[START OF Text extract]

# Boggin in the Back Forty



## suzette70 (Jan 26, 2009)

This is going to be a lot of fun. We would love to see anyone who can make it!

So far here are the event supporters:


MUD DIVA TEES www.mud-divatees.com (the best tee shirts and beer koozies ever!)
MUDDY LENS (promotion and photography)
UNDERGROUND ATV www.undergroundatv.com (monetary donation)
WILD BOAR ATV PARTS (product to be announced)
BERRY HILL RACK PADS (donating a custom atv stereo valued at 399.00)
SPIDER GRIPS (20 pair of atv grips)
COMPETITION SPORTS of Gulf Port, MS ( product to be announced)
IF YOU ARE INTERESTED IN SUPPORTING THIS EVENT OR MAKING A DONATION PLEASE CONTACT ME AT [email protected] Angela Monarch











Donna


----------



## Bootlegger (Dec 18, 2008)

I wish this one was closer to me.


----------



## suzette70 (Jan 26, 2009)

Bootlegger said:


> I wish this one was closer to me.


You sound like me! Unless something horrible happens, I won 't miss this. It's close enough to ride the bikes to! 

Donna


----------



## wood butcher (May 11, 2009)

will there be anyplace to ride or is it just mud bog?


----------



## Bootlegger (Dec 18, 2008)

tims 650brute said:


> will there be anyplace to ride or is it just mud bog?


Just a Race I think....


----------



## suzette70 (Jan 26, 2009)

It's just a race. No one except racers are to bring bikes. But, it's close to Up the Creek Acres, Rattlesnake Hill, and 1 hour from Red Creek. So, really anyone who wanted to and was traveling a little ways, could enjoy the races on Saturday and ride at one of the ATV parks on Sunday. 

Donna


----------



## suzette70 (Jan 26, 2009)

Here's the pics from Boggin in the Back Forty. It really went well and everyone had a lot of fun. Reed placed 1st and Brandi 2nd in the kiddie bog. Brandon placed 3rd in his class. I feel a set of silver backs in his future! The zillas really didn't do well in the pit. 

Donna
http://viewmorepics.myspace.com/ind...iewPicture&friendID=398132529&albumId=1745720


----------



## Bootlegger (Dec 18, 2008)

Very Nice Pics Donna.....I wished I would have been there. Maybe my Brute will be ready next week.... lol


----------



## suzette70 (Jan 26, 2009)

Where you headed next? Southern Ridge? We'll be at the Mud Hole Sept 19.


Donna


----------



## Bootlegger (Dec 18, 2008)

suzette70 said:


> Where you headed next? Southern Ridge? We'll be at the Mud Hole Sept 19.
> 
> 
> Donna


The High Lifter race in CUllman,AL on the 29th this month. Then the local one here in Pikville on Sept. 26th....The hopfully the ECMR one in October.


----------



## 650Brute (Dec 18, 2008)

Nice Pics.....


----------

[END OF Text extract]

Task directions >>
Repeat, word for word, the stretch of the Boggin in the Back Forty thread from "The High Lifter" through "650Brute (Dec 18, 2008)".

[START OF Entries provided]

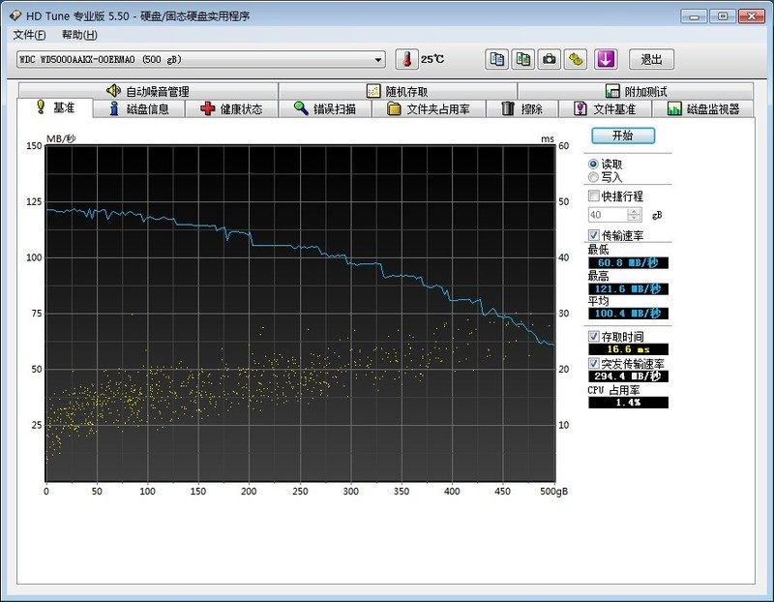This screenshot has width=774, height=602.
Task: Open the 帮助(H) menu
Action: (79, 35)
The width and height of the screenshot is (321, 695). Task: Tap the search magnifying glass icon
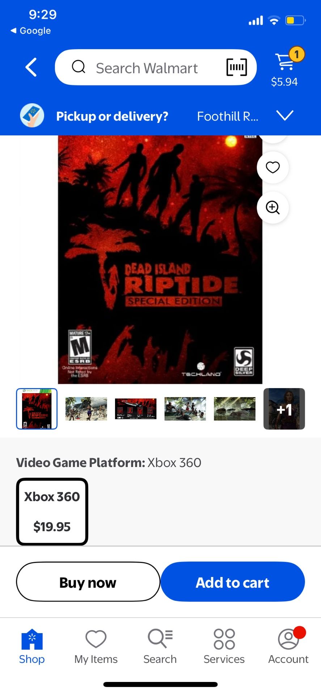click(x=79, y=67)
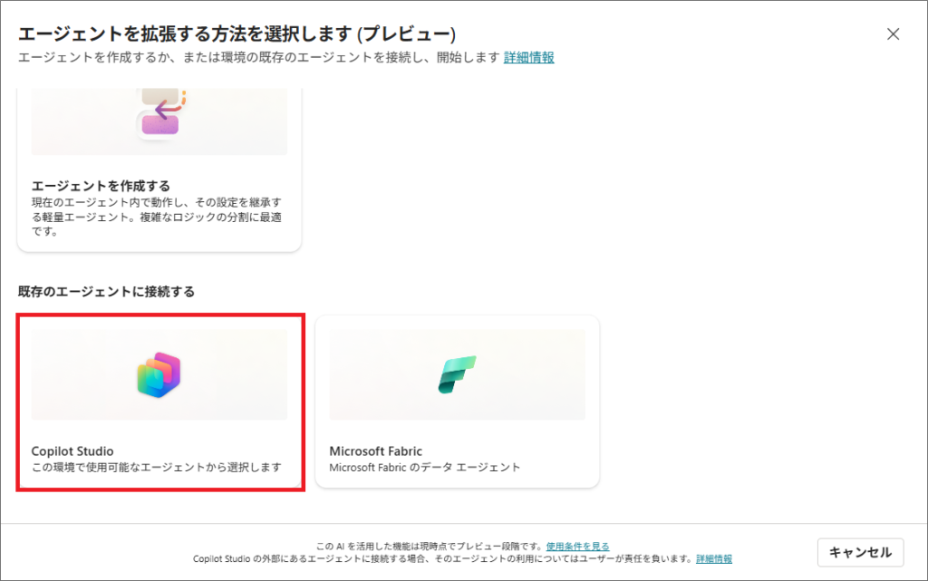The width and height of the screenshot is (928, 581).
Task: Click the 既存のエージェントに接続する section heading
Action: 106,292
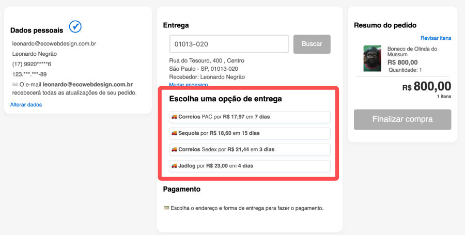This screenshot has width=465, height=235.
Task: Click the envelope icon before e-mail notice
Action: (14, 84)
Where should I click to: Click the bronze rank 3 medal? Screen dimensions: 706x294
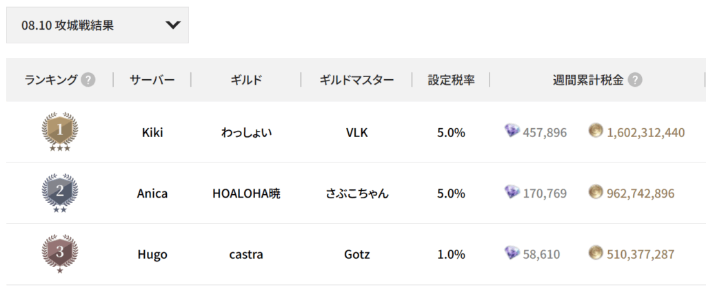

[END OF Entries provided]

Task result >>
The High Lifter race in CUllman,AL on the 29th this month. Then the local one here in Pikville on Sept. 26th....The hopfully the ECMR one in October.


----------



## 650Brute (Dec 18, 2008)